Work to be completed: Please rewrite the listing lines from the line containing "Open the 周 weekly statistics view" through the line containing "(x=481, y=24)", swapping "chevron" for "arrow" and leaving everything else unchanged.

Task input:
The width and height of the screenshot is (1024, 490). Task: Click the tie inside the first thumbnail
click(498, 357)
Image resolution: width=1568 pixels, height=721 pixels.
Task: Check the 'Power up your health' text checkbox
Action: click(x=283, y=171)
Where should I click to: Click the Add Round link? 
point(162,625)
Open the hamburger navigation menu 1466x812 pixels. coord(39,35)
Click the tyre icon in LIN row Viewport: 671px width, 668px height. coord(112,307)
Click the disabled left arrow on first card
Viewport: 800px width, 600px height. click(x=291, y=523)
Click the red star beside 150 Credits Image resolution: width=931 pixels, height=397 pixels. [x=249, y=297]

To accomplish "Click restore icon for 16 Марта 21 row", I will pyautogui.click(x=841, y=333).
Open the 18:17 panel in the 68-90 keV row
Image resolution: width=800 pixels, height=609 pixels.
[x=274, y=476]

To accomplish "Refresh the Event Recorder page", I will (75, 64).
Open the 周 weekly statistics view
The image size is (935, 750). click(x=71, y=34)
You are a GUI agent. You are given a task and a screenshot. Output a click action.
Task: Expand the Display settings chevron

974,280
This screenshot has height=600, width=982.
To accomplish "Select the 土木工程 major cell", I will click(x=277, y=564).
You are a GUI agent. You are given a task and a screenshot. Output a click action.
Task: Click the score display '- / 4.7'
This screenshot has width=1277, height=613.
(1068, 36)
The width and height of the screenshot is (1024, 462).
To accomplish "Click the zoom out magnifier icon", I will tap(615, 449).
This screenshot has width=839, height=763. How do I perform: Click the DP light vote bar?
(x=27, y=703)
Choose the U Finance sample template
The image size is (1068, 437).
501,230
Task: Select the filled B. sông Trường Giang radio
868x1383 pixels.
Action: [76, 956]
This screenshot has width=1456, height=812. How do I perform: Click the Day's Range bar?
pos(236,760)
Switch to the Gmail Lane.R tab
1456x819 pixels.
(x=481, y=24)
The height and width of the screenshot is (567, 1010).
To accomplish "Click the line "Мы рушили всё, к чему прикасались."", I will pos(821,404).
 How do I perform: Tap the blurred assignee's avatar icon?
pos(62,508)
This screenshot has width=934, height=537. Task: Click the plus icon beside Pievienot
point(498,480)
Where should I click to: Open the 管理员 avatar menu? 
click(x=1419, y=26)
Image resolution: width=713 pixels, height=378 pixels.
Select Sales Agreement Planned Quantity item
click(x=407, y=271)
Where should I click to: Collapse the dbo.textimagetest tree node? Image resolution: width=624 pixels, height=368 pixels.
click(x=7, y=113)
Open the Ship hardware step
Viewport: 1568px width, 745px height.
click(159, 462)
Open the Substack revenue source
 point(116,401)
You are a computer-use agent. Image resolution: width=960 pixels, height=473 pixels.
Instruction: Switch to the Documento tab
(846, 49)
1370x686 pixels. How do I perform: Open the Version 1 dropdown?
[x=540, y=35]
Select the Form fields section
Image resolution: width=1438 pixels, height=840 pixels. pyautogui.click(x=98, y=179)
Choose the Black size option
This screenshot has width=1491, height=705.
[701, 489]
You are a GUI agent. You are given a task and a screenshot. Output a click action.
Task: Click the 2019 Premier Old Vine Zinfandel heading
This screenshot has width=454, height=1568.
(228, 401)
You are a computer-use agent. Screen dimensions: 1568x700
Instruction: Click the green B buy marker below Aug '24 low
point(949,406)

Response to the exercise:
Open the 周 weekly statistics view
The image size is (935, 750). click(x=71, y=34)
You are a GUI agent. You are given a task and a screenshot. Output a click action.
Task: Expand the Display settings arrow

974,280
This screenshot has height=600, width=982.
To accomplish "Select the 土木工程 major cell", I will click(x=277, y=564).
You are a GUI agent. You are given a task and a screenshot. Output a click action.
Task: Click the score display '- / 4.7'
This screenshot has width=1277, height=613.
(1068, 36)
The width and height of the screenshot is (1024, 462).
To accomplish "Click the zoom out magnifier icon", I will tap(615, 449).
This screenshot has width=839, height=763. How do I perform: Click the DP light vote bar?
(x=27, y=703)
Choose the U Finance sample template
The image size is (1068, 437).
501,230
Task: Select the filled B. sông Trường Giang radio
868x1383 pixels.
Action: [76, 956]
This screenshot has width=1456, height=812. How do I perform: Click the Day's Range bar?
pos(236,760)
Switch to the Gmail Lane.R tab
1456x819 pixels.
(x=481, y=24)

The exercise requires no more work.